+++ Records supplied
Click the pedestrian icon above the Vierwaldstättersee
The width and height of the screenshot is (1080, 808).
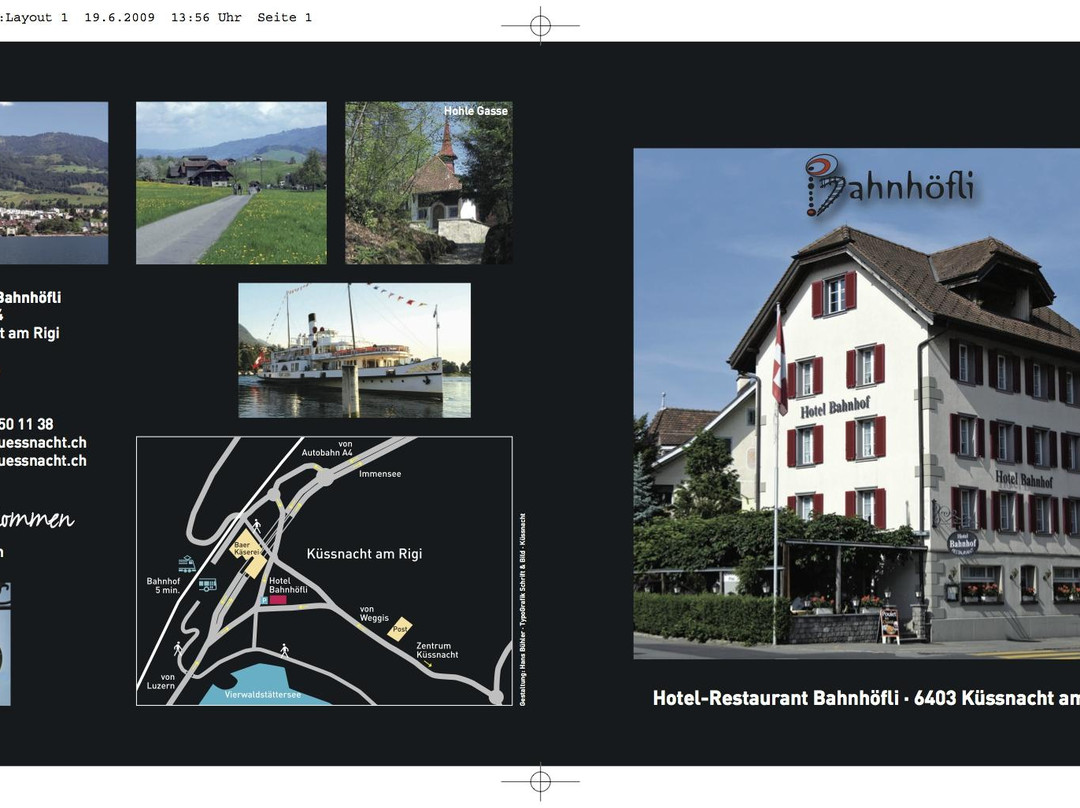click(284, 650)
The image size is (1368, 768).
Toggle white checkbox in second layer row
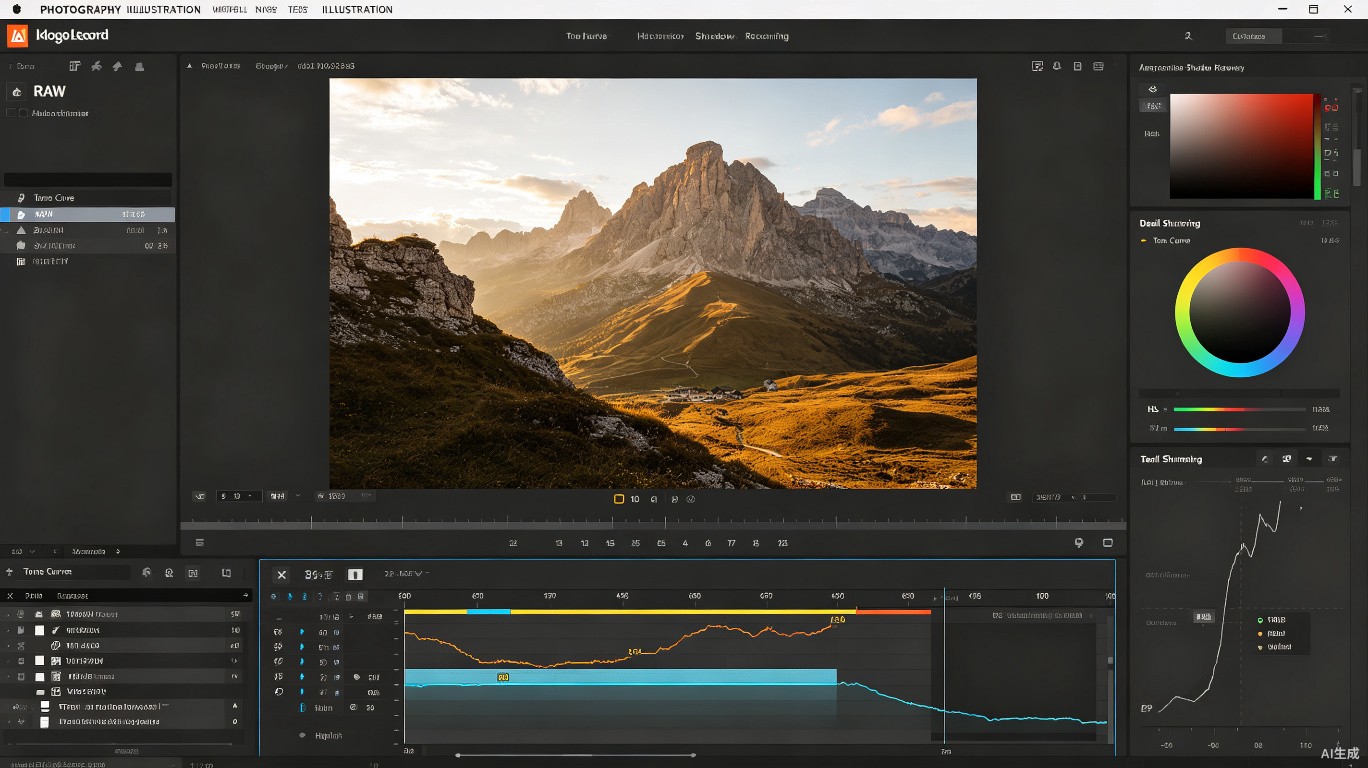40,631
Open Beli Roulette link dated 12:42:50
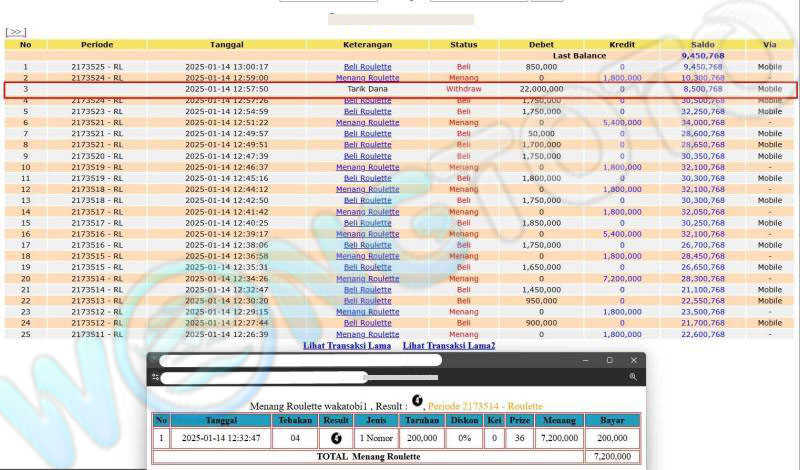The image size is (800, 470). click(367, 200)
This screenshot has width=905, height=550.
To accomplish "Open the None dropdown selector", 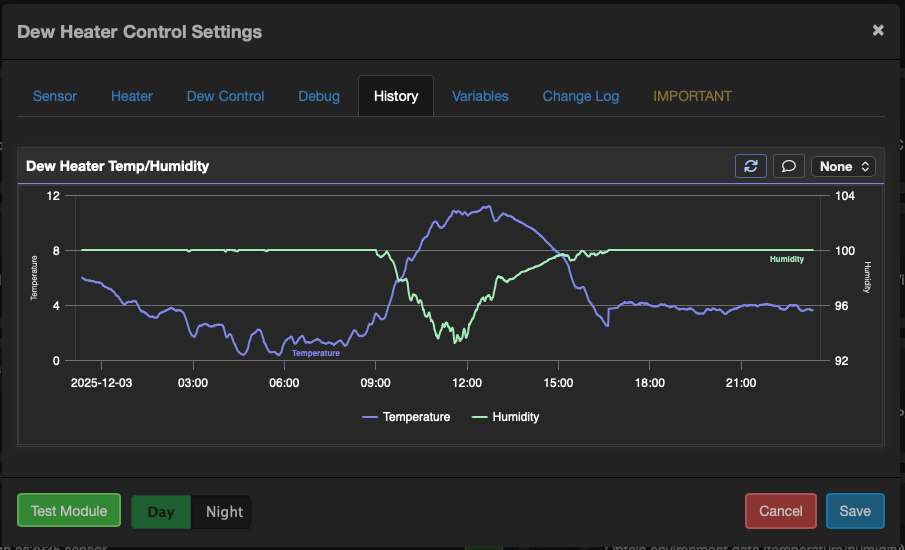I will (843, 166).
++++++
> Work item
Write out exactly the lines above, from the very first through the line containing "This screenshot has width=905, height=550.", both kept, with the pictures removed.

> Answer for the task
Click the pedestrian icon above the Vierwaldstättersee
The width and height of the screenshot is (1080, 808).
click(284, 650)
The image size is (1368, 768).
Toggle white checkbox in second layer row
40,631
Open Beli Roulette link dated 12:42:50
The image size is (800, 470). click(367, 200)
This screenshot has width=905, height=550.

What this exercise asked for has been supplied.